Actually, so if it's that race, then we might get rid of the oops with
this total hack.
NOTE! If this is the race, then the hack really is just a hack, because it
doesn't really solve anything. We still take the spinlock, and if bad
things has happened, _that_ can still very much fail, and you get the
watchdog lockup message instead. So this doesn't really fix anything.
But if this patch changes behavior, and you no longer see the oops, that
tells us _something_. I'm not sure how useful that "something" is, but it
at least means that there are no _mapped_ pages that have that stale
anon_vma pointer in page->mapping.
Conversely, if you still see the oops (rather than the watchdog), that
means that we actually have pages that are still marked mapped, and that
despite that mapped state have a stale page->mapping pointer. I actually
find that the more likely case, because otherwise the window is _so_ small
that I don't see how you can hit the oops so reliably.
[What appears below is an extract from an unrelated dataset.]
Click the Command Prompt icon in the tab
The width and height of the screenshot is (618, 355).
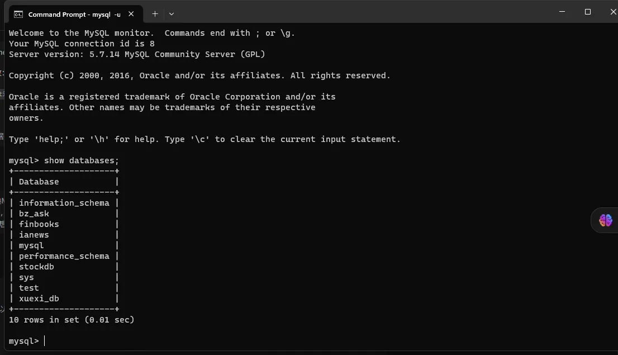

Anyway - probably worth testing, along with the verify_vma() patch. If
nothing else, if there is no new behavior, even that tells us something.
Even if that "something" is not a huge piece of information.
Linus
---
diff --git a/mm/rmap.c b/mm/rmap.c
--- a/mm/rmap.c
+++ b/mm/rmap.c
@@ -302,7 +302,11 @@ struct anon_vma *page_lock_anon_vma(struct page *page)
anon_vma = (struct anon_vma *) (anon_mapping - PAGE_MAPPING_ANON);
spin_lock(&anon_vma->lock);
- return anon_vma;
+
+ if (page_mapped(page))
+ return anon_vma;
+
+ spin_unlock(&anon_vma->lock);
out:
rcu_read_unlock();
return NULL;
--